At this moment at which I am speaking to you here in this room, I am surprised that I have succeeded, like Fidel Castro, in making my annoying words heard above that other sound’s roar. For, by now, the sound of the embattled farmers’ shot “is gone out through all the Earth”, to quote the Psalmist’s words. The noise has become world-wide and it has become deafening. Jefferson hit the mark when he said that “the disease of liberty is catching”.
“By the rude bridge that arched the flood,
Their flag to April’s breeze unfurled,
Here once the embattled farmers stood,
And fired the shot heard round the world.
The foe long since in silence slept;
Alike the conqueror silent sleeps;
And Time the ruined bridge has swept
Down the dark stream that seaward creeps.
On this green bank, by this soft stream,
We set to-day a votive stone;
That memory may their deeds redeem,
When, like our sires, our sons are gone.
Spirit, that made those heroes dare
To die, and leave their children free,
Bid Time and Nature gently spare
The shaft we raise to them and thee.”
Emerson wrote Concord Hymn in 1836 for the dedication of the Obelisk, a battle monument in Concord, Massachusetts that commemorated the contributions of area citizens at the Battle of Lexington and Concord, April 19 1775, the first battle of the American Revolution.
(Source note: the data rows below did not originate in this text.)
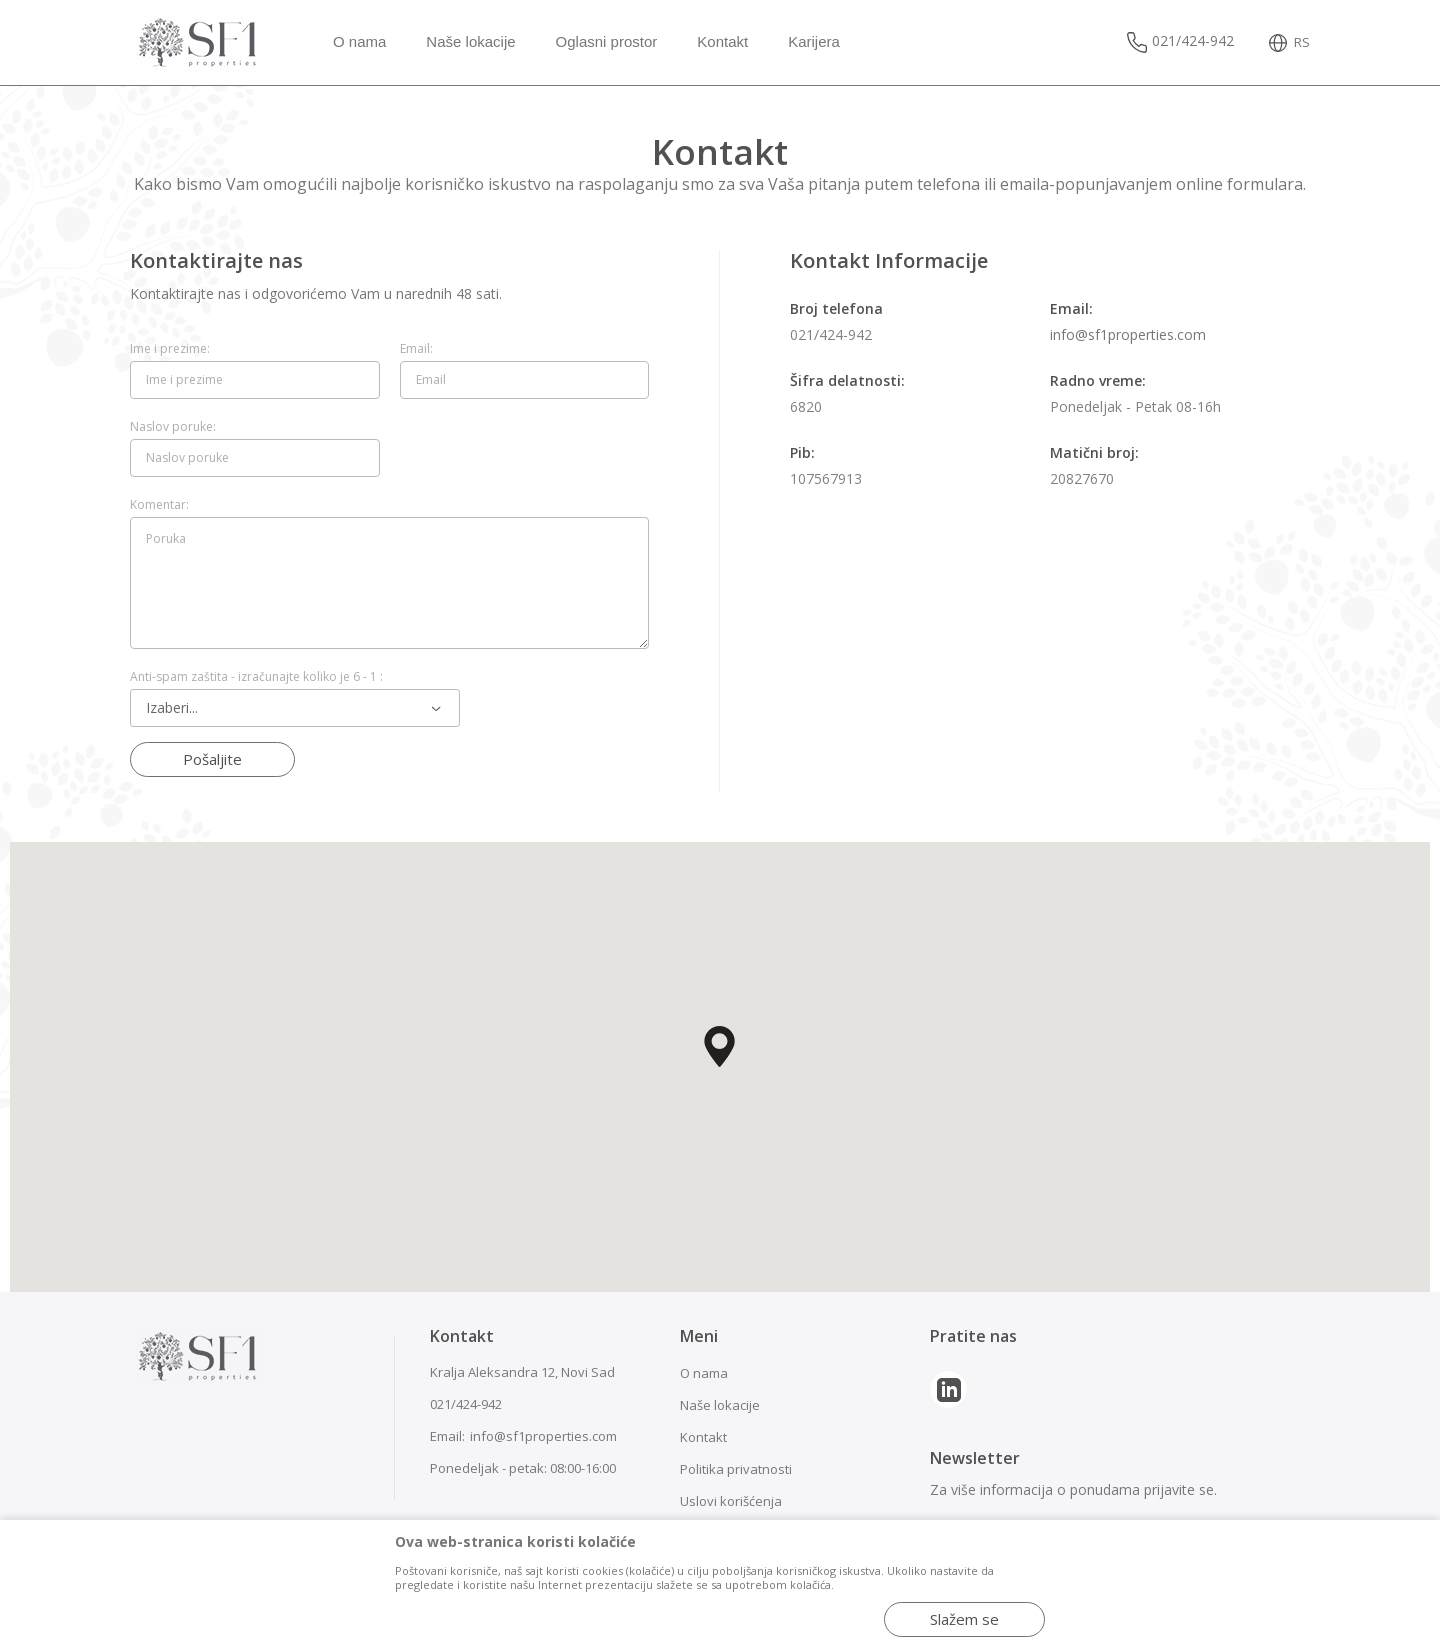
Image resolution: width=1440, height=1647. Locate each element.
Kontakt (703, 1437)
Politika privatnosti (736, 1469)
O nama (704, 1373)
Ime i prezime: (170, 349)
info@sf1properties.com (1128, 334)
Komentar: (159, 505)
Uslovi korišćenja (731, 1501)
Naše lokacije (720, 1405)
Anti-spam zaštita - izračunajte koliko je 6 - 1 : (256, 677)
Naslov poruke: (173, 427)
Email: (416, 349)
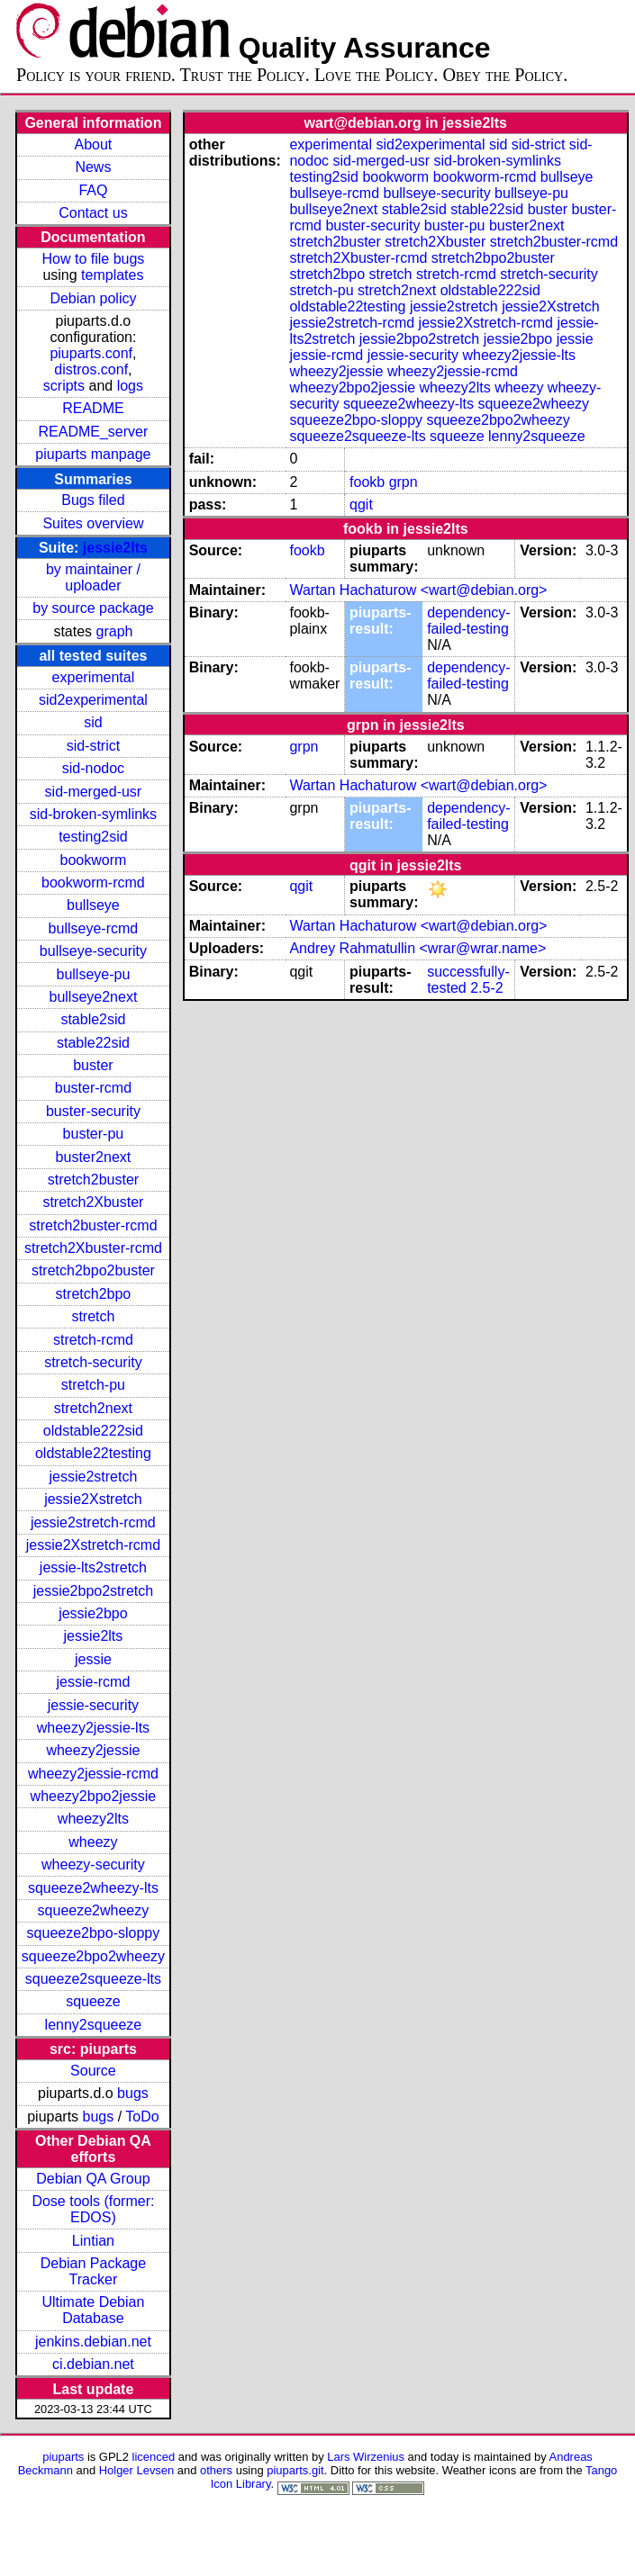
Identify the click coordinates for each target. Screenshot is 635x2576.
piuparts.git (295, 2470)
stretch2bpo (94, 1294)
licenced (154, 2456)
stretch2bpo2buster (93, 1270)
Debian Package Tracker (93, 2271)
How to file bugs (92, 258)
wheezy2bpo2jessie (94, 1796)
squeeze (93, 2001)
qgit (361, 504)
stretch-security (92, 1362)
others (216, 2470)
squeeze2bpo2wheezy (93, 1956)
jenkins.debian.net (93, 2341)
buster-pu (93, 1133)
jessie (93, 1659)
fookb (367, 482)
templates (112, 275)
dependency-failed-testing (469, 620)
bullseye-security (93, 951)
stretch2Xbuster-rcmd (93, 1248)
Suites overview (92, 523)
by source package (92, 608)
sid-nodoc (93, 768)
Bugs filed (92, 500)
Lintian (93, 2240)
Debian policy (93, 298)
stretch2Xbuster (92, 1202)
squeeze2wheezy (94, 1910)
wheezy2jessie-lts (93, 1727)
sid (93, 722)
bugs (133, 2093)
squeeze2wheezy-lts (93, 1888)
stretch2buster (93, 1179)
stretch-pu (93, 1384)
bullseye (93, 905)
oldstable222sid (93, 1430)
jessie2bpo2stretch (93, 1591)
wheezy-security (93, 1864)
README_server (94, 431)
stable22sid (93, 1042)
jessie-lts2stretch (93, 1567)
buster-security (93, 1111)
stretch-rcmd (93, 1339)
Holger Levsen (137, 2470)
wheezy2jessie (93, 1750)
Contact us (93, 213)
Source (93, 2070)
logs (130, 385)
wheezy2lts (93, 1818)
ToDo (142, 2116)
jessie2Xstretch (93, 1499)
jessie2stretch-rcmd (93, 1522)
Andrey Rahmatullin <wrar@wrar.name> (417, 948)
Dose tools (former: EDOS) (93, 2209)
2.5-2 (486, 987)
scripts (64, 385)
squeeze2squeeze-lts (93, 1978)
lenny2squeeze (93, 2024)
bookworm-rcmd (93, 882)
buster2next (94, 1157)
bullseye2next (93, 996)
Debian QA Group (93, 2178)
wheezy (92, 1842)
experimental (93, 677)
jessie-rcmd (94, 1681)
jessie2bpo (93, 1613)
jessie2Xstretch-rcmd (93, 1545)
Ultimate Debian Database (93, 2310)
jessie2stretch (94, 1476)
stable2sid (92, 1019)
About (94, 144)
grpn (403, 482)
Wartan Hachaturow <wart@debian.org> (418, 590)
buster (93, 1065)
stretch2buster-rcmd (93, 1225)
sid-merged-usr (93, 791)
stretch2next (93, 1408)
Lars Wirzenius (365, 2456)
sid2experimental (93, 699)
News (93, 167)
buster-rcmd (93, 1087)
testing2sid (93, 836)
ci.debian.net (93, 2364)
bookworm (93, 860)
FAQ (92, 190)
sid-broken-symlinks (93, 814)
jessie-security (93, 1705)
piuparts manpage (92, 454)
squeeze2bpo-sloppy (93, 1933)
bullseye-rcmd (94, 928)
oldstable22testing (93, 1453)
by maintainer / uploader (93, 577)
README (92, 408)
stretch (92, 1316)
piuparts (63, 2456)
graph (114, 631)
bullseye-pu (94, 974)
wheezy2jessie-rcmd (93, 1773)
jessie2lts (115, 547)
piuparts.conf (91, 353)
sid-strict (94, 745)
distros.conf (91, 369)
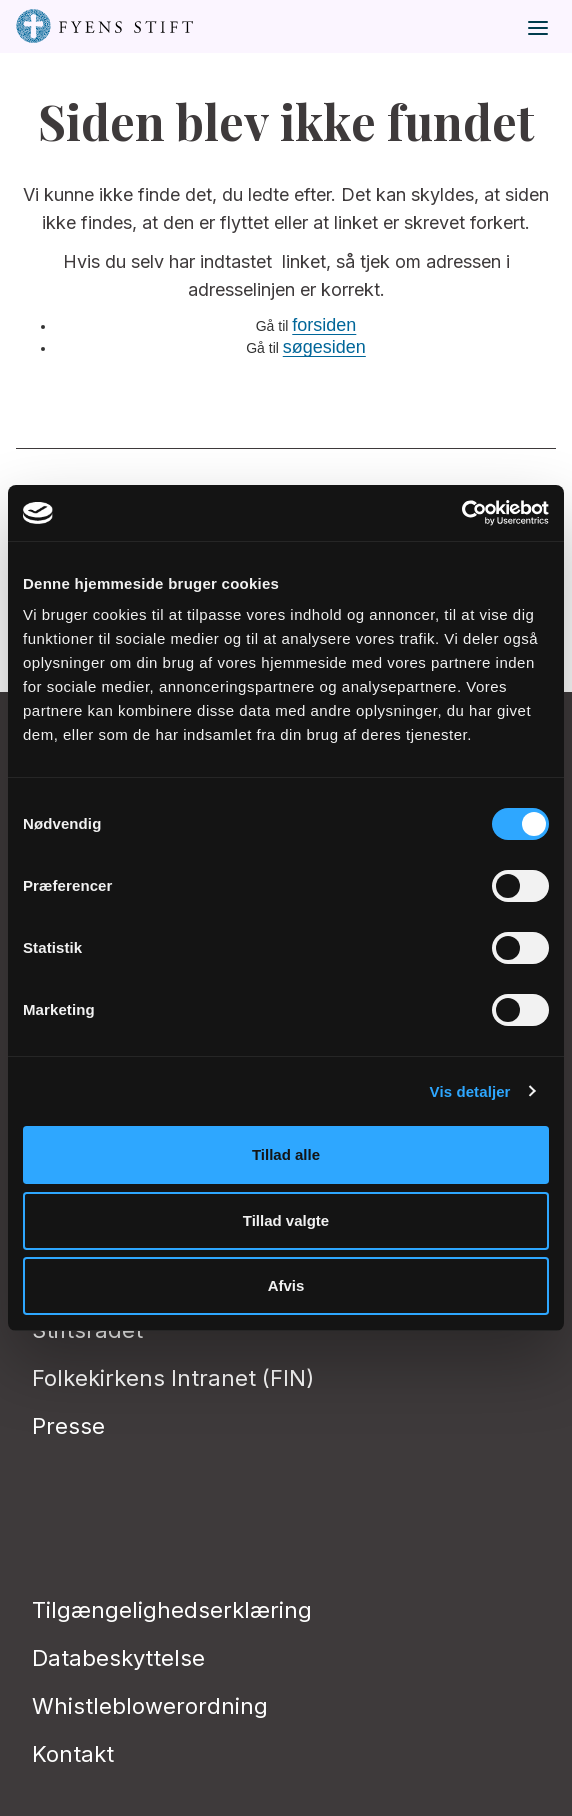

The Declaration of Independence was adopted by the Continental Congress on July 4 1776. Emerson’s grandfather was at the bridge on the day of the battle; their family home, The Old Manse, was next to the bridge; and Emerson is known to have written the hymn while living there. And in 1837, the hymn was sung during Concord’s Fourth of July celebration to one of the greatest tunes ever composed: the Old Hundredth.